Hello Greg,
From what you’ve described, the behavior where new nodes are getting created but are missing the AKSLinuxExtension and not joining the cluster usually points to a failure during the node provisioning stage in AKS. This extension is a required part of the bootstrap process, and if it doesn’t install successfully, the node will not attach to the cluster, which is why scaling appears to fail.
To understand what’s going wrong, I’d suggest starting with a quick check on the VMSS instances to see whether the extension is missing, failed, or stuck:
az vmss list-instances --resource-group <rg> --vmss-name <vmss-name> --query "[].{id:instanceId,extState:resources[].provisioningState,extName:resources[].name}" -o table
It would also help to validate connectivity from one of the new instances.
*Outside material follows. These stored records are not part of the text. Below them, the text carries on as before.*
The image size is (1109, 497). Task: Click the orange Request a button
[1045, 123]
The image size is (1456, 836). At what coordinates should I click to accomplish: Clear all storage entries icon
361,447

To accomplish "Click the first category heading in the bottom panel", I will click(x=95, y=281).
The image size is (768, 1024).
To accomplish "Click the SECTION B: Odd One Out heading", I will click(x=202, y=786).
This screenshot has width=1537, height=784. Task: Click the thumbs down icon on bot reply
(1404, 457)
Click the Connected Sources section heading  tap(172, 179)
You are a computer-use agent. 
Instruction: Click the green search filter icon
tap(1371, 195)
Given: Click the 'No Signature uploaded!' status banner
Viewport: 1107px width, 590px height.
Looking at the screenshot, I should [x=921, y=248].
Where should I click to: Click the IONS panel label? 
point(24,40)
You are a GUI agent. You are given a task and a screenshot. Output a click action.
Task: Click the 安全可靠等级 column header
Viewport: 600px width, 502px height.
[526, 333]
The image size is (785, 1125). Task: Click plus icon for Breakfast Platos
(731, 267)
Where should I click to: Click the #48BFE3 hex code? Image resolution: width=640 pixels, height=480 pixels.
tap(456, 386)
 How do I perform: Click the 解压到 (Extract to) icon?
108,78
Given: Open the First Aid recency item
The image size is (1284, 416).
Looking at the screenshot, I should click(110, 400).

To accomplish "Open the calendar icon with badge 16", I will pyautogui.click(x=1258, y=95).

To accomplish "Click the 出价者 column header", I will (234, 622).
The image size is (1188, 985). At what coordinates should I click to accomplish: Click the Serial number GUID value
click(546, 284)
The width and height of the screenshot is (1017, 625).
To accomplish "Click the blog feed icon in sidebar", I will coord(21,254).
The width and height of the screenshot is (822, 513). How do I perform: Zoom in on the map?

If the node is unable to reach the required endpoints, the extension installation can fail due to network or DNS restrictions:
az vmss run-command invoke -g <MC_resource-group> -n <vmss-name> --command-id RunShellScript --instance-id <instance-id> --scripts "nc -vz <cluster-fqdn> 443"
In parallel, please check the Activity Logs for the VMSS resource around the time the scale operation was attempted. If there are any extension-related failures (for example, VMExtensionProvisioningError), they usually give a clear indication of the root cause.
From similar cases, one common reason we see is a package manager lock (dpkg) during the extension installation. This can happen when background OS updates are running at the same time, which prevents the AKSLinuxExtension from completing within the expected time. This tends to occur more often on older node images. Upgrading the node image usually resolves this:
az aks nodepool upgrade --resource-group <resource-group> --cluster-name <cluster-name> --name <nodepool-name> --node-image-only
If your cluster version is also on the older side, it would be a good idea to upgrade that as well to a supported version.
We’ve also recently seen a platform-side issue where the extension installation was unintentionally tied to the cluster’s maintenance window. In those cases, nodes created outside the maintenance window would come up without the extension.
A fix has already been rolled out, but if your cluster was impacted earlier, it would be good to confirm whether the issue still persists.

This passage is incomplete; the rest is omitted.